Tuesday 11 September 2012

The Ride Day 4

Things didn't exactly get off to a great start for me today. Riding 106 miles on 2 hours sleep is not in the training manual and I confess to feeling a little miserable when dawn broke and it was time to do it all again.

I did start to buck up over my rather late breakfast. It's not every day that an Olympic gold medalist sits down at your table and starts chatting over a full English breakfast.

Rebecca Romero is a very unique athlete. An Olympic silver medallist and World Champion in the sport of rowing, Rebecca took up cycling with the aim of achieving the same elite standard. In a rapid rise through the ranks in track cycling she shattered British records and became double World Champion and Olympic Champion all within two and a half years in the sport. This made her the first British athlete and only the second woman in history to medal in two different sports.

Meantime, unknown to either of us and completely by chance our bikes were getting close up and personal as I discovered when I went to collect mine. There was no mistaking her state of the art time trial machine there in the racking the very next one to mine.

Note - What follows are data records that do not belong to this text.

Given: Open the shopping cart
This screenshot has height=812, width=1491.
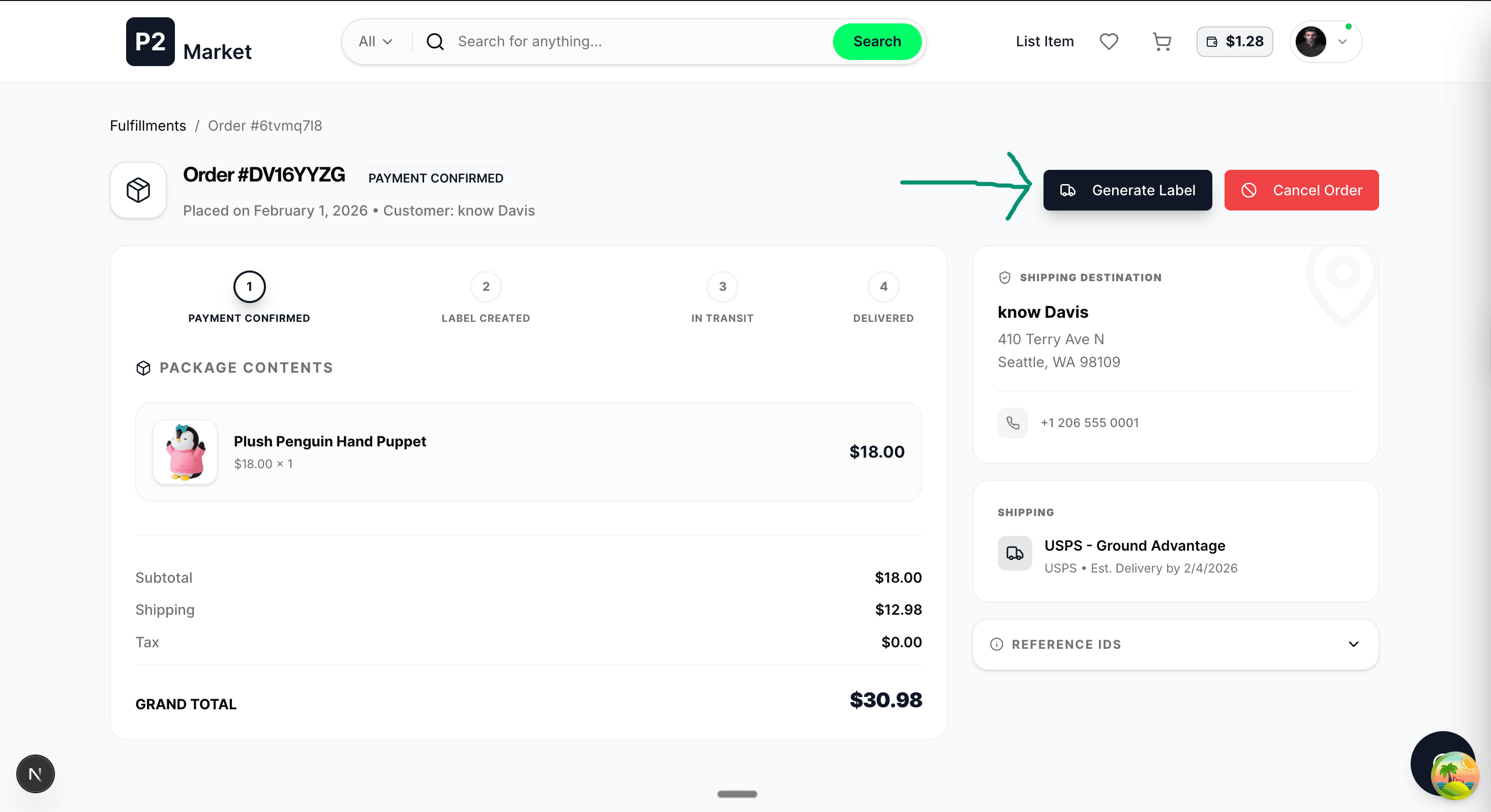Looking at the screenshot, I should (1161, 41).
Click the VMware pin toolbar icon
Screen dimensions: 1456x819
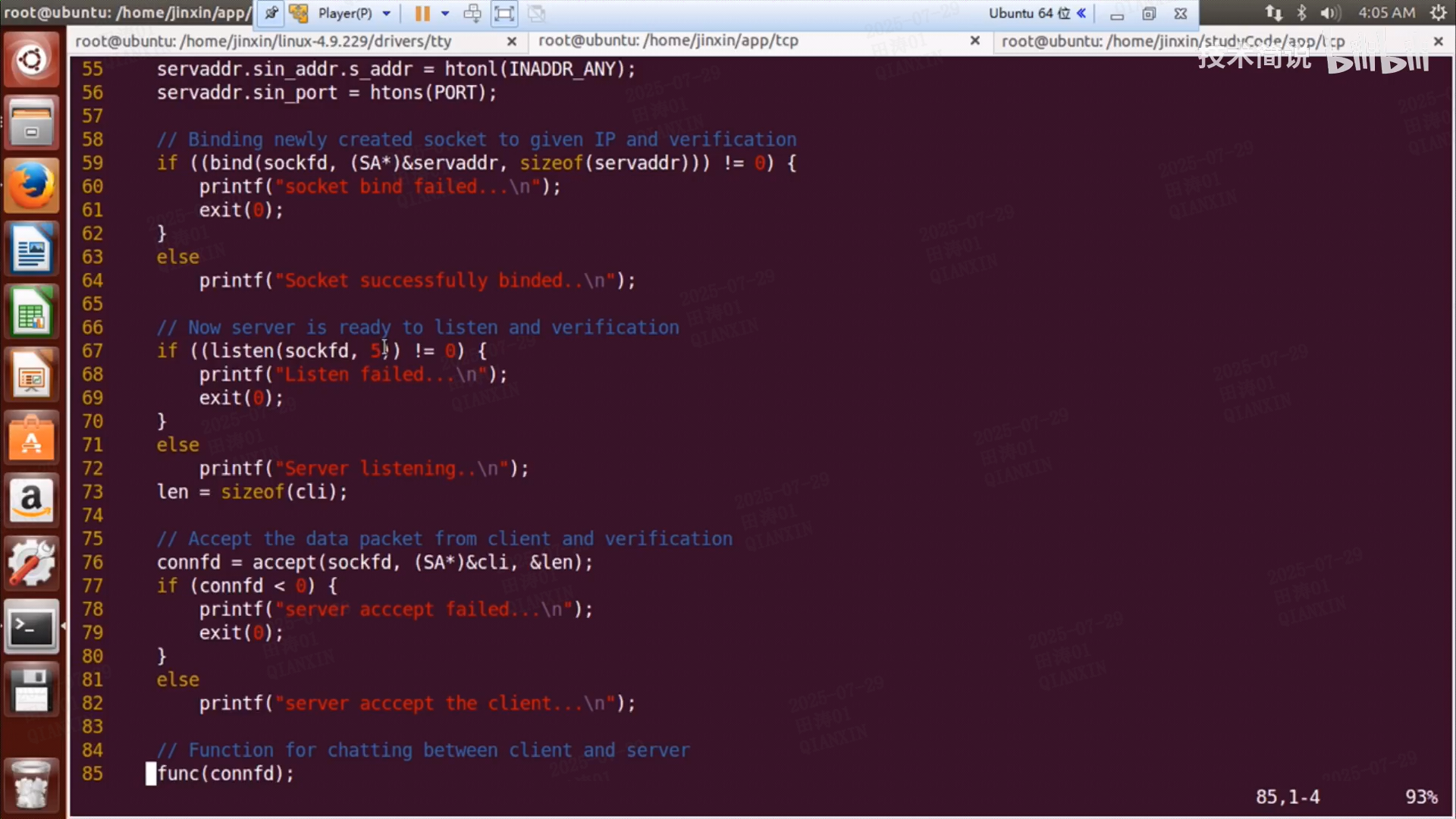271,13
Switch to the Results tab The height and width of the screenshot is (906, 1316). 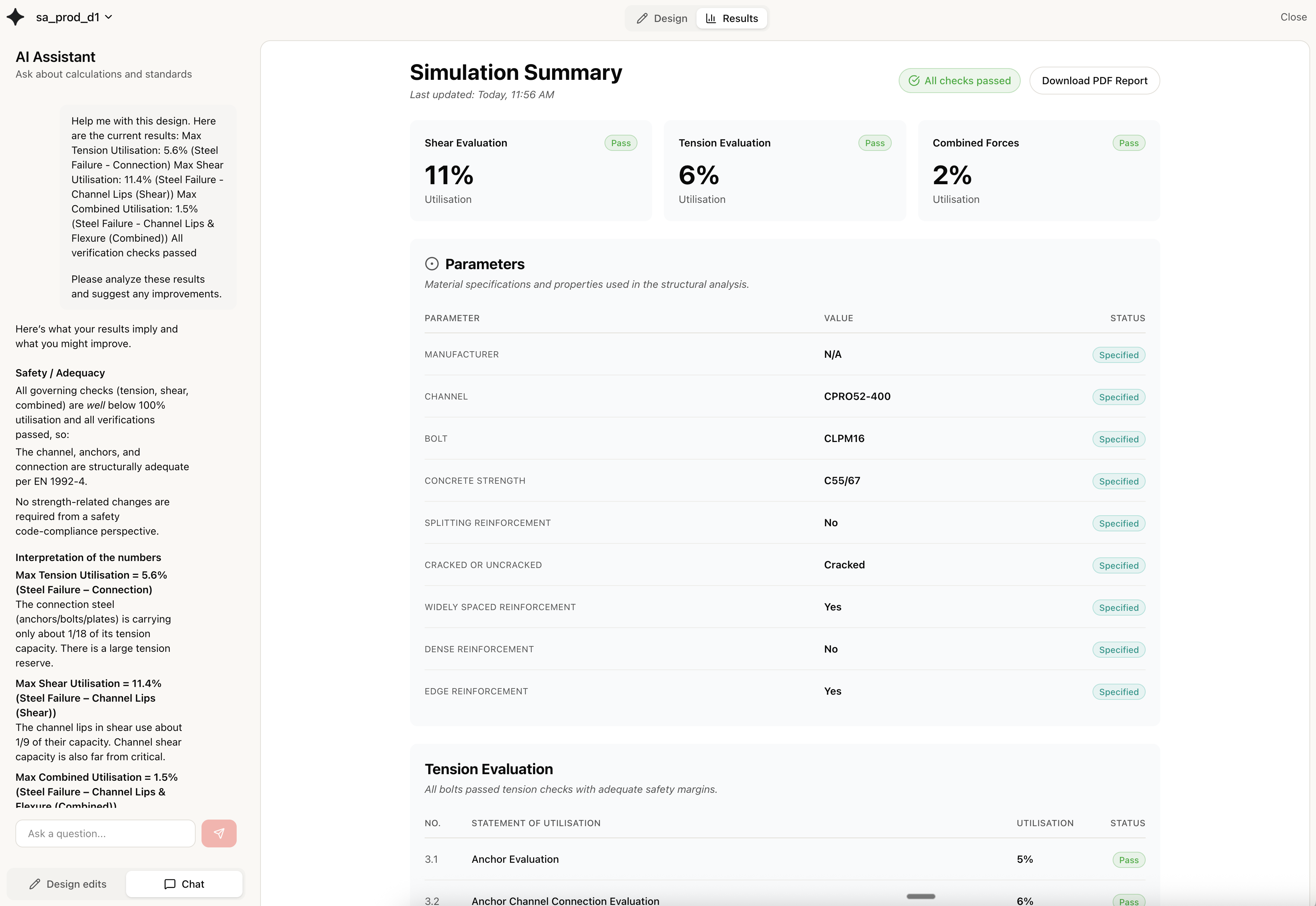pos(732,18)
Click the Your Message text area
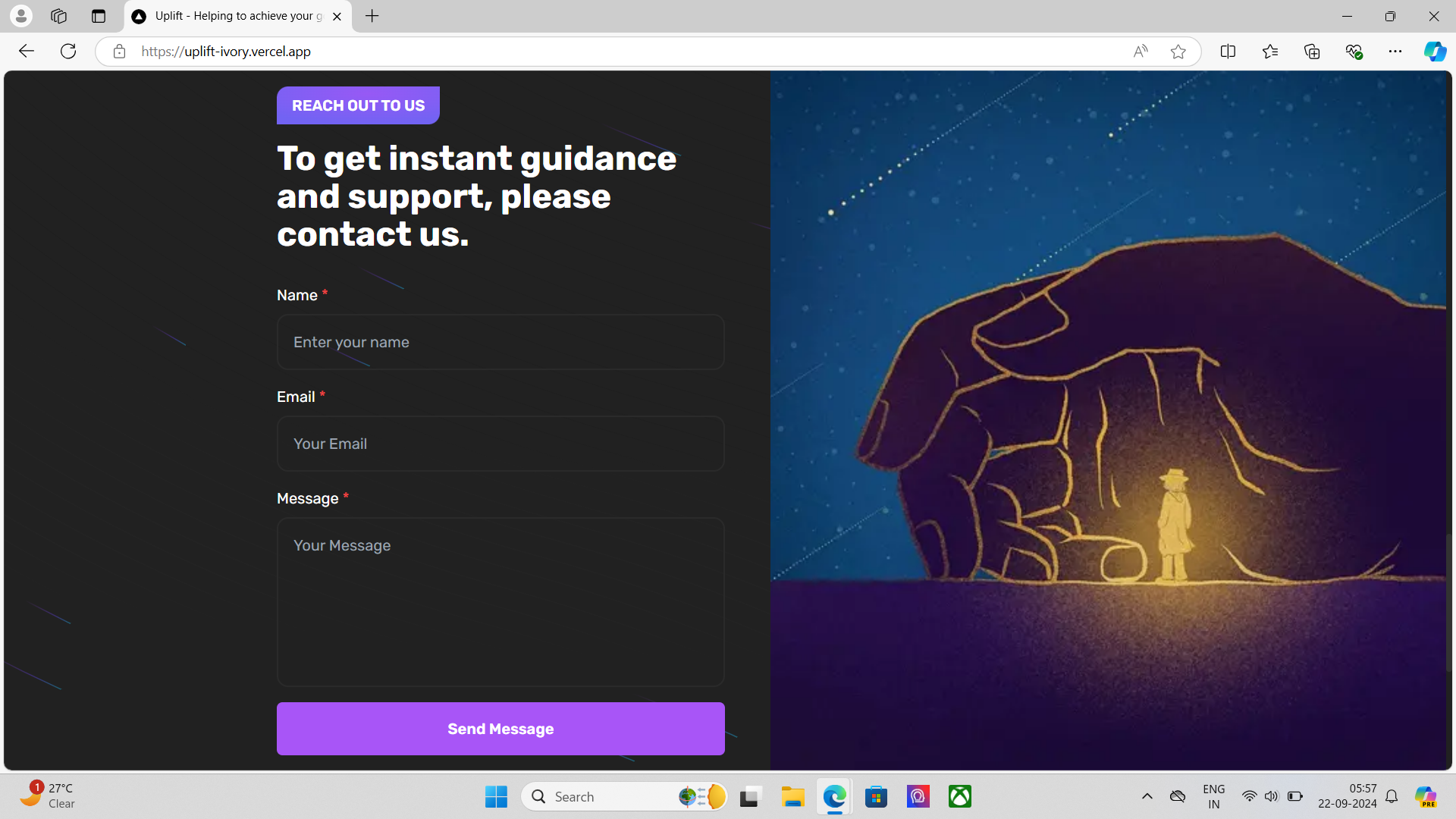The height and width of the screenshot is (819, 1456). (x=500, y=601)
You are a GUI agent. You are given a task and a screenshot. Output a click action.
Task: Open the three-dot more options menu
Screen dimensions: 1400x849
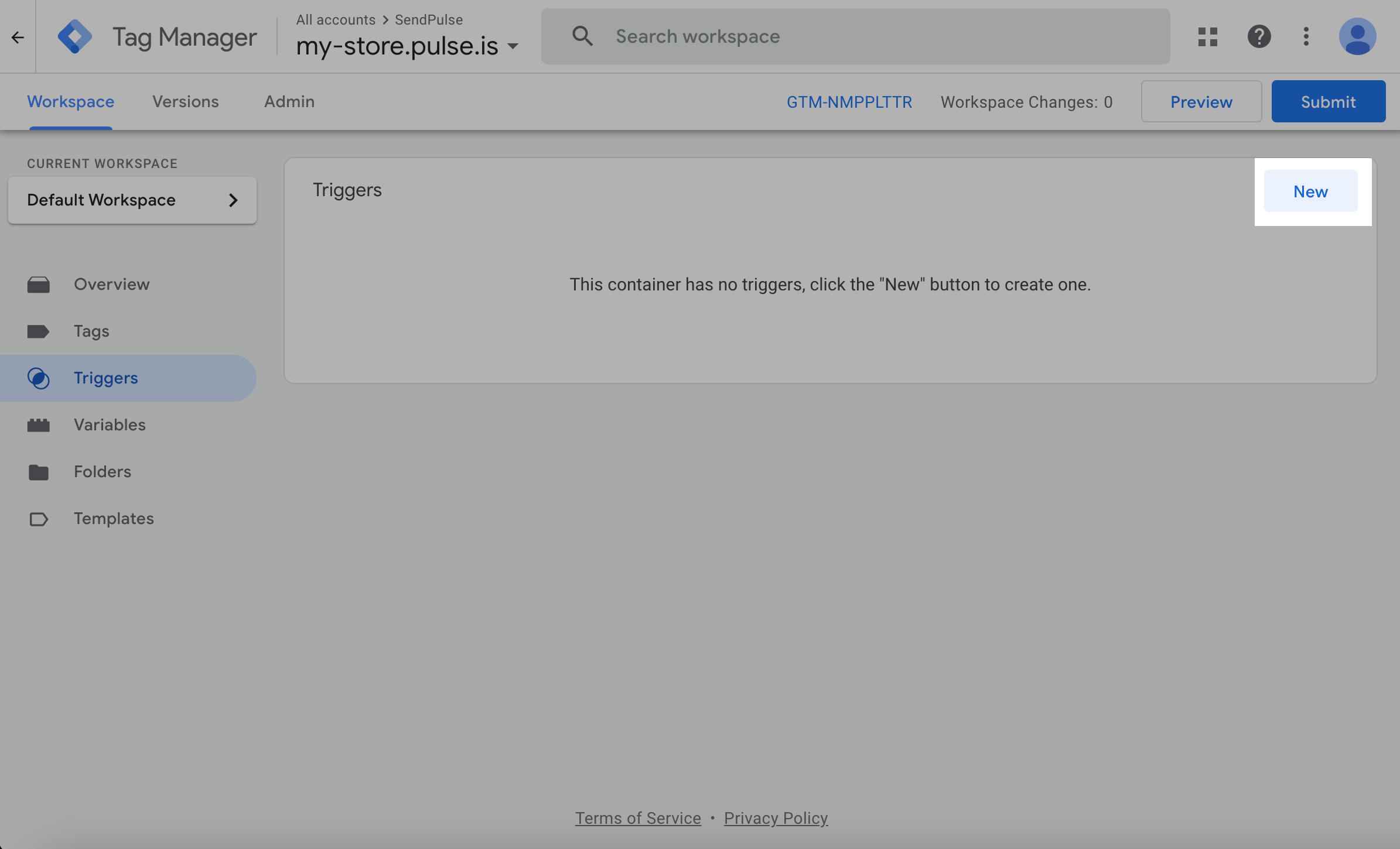click(x=1306, y=37)
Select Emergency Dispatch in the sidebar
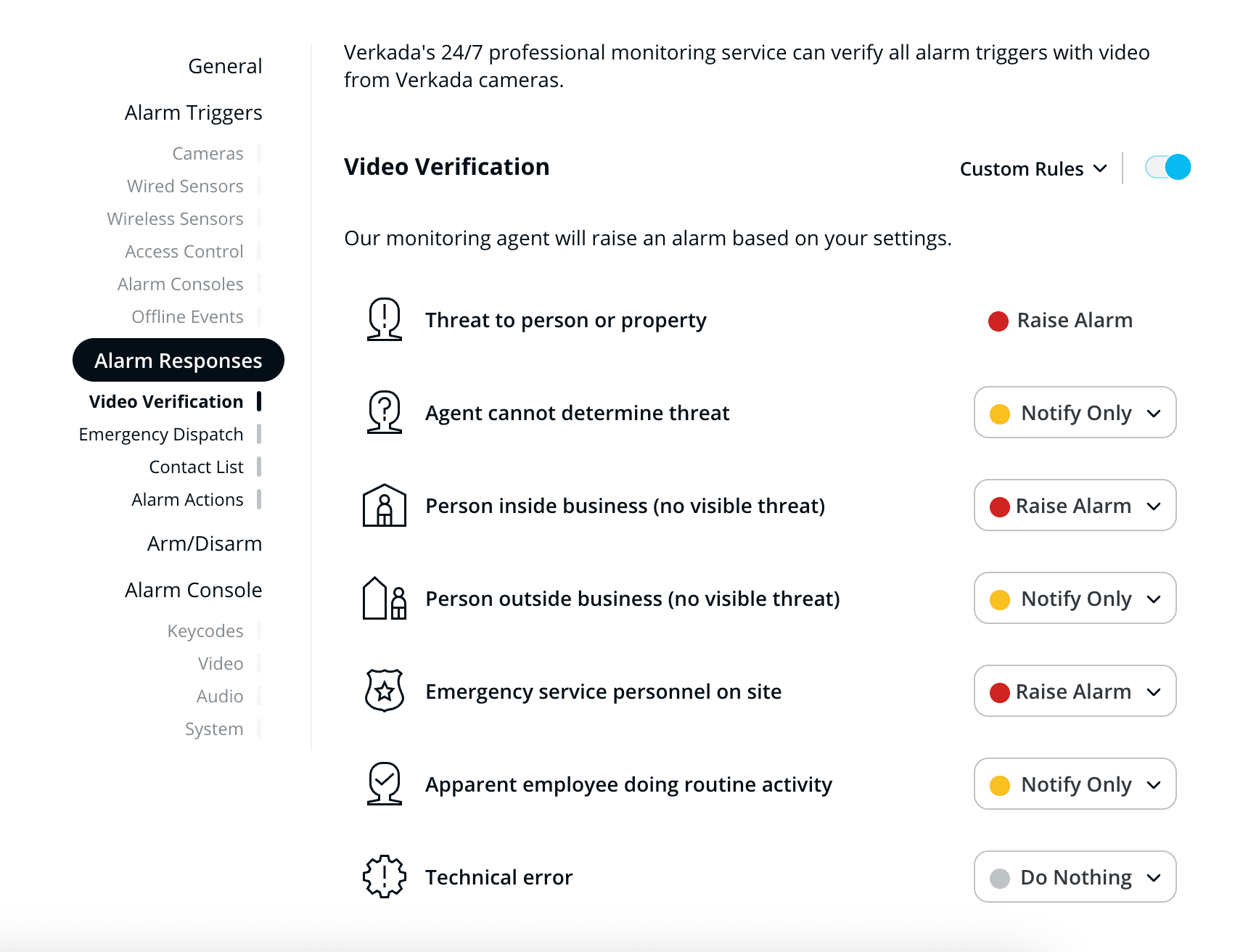This screenshot has width=1235, height=952. coord(161,433)
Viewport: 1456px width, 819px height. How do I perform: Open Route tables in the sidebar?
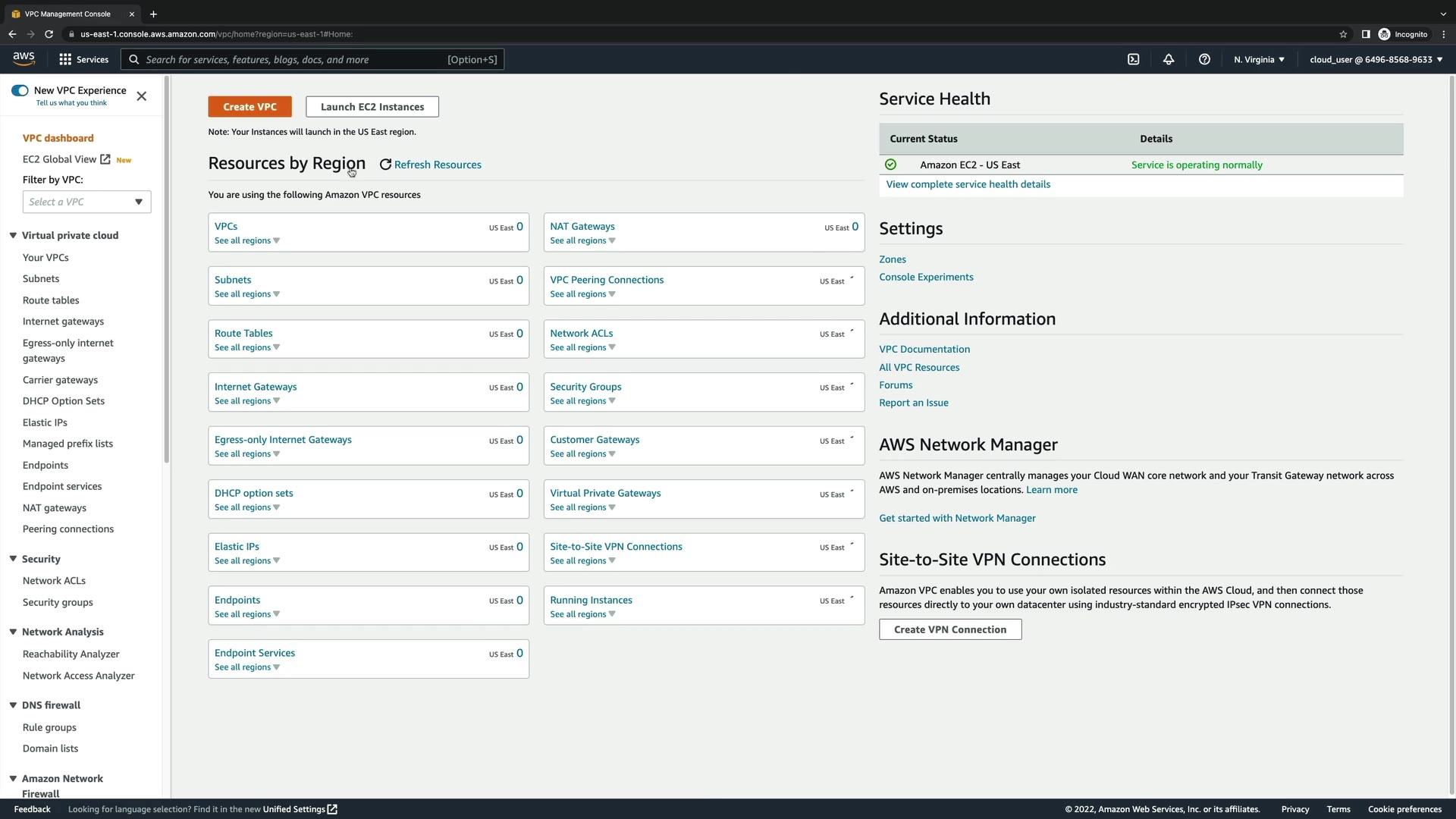tap(51, 300)
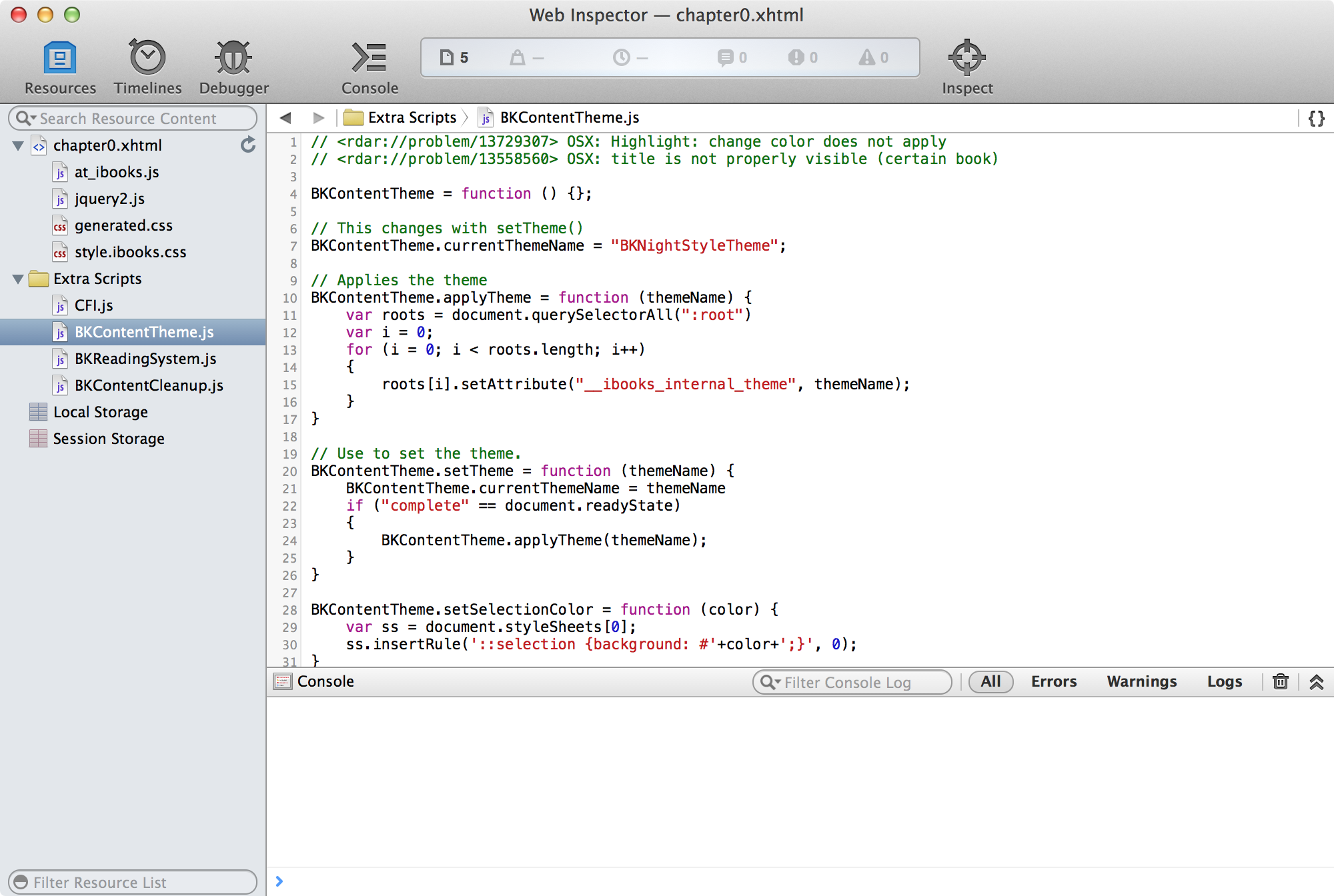Start element inspection with Inspect tool
The height and width of the screenshot is (896, 1334).
point(966,65)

We started with a climb over the Shropshire hills before dropping down and on to the Cheshire plains. It should have been the easiest day but we were greeted by a very cold headwind which made life somewhat more uncomfortable. I started gently but by the second feed station was feeling back to normal, rolling in to Base Camp at Haydock Racecourse with a large group. Fantastic to see the 2 downhill skier paralympians riding hand cycles with us today. How hard must that be?

Our briefing this evening was brimming with Olympians and Para Olympians all encouraging and motivating us.

To be precise, James Cracknell, Sarah Storey and Barney Storey.

Tomorrow we cross Shap Fell en route to Penrith. Time for bed!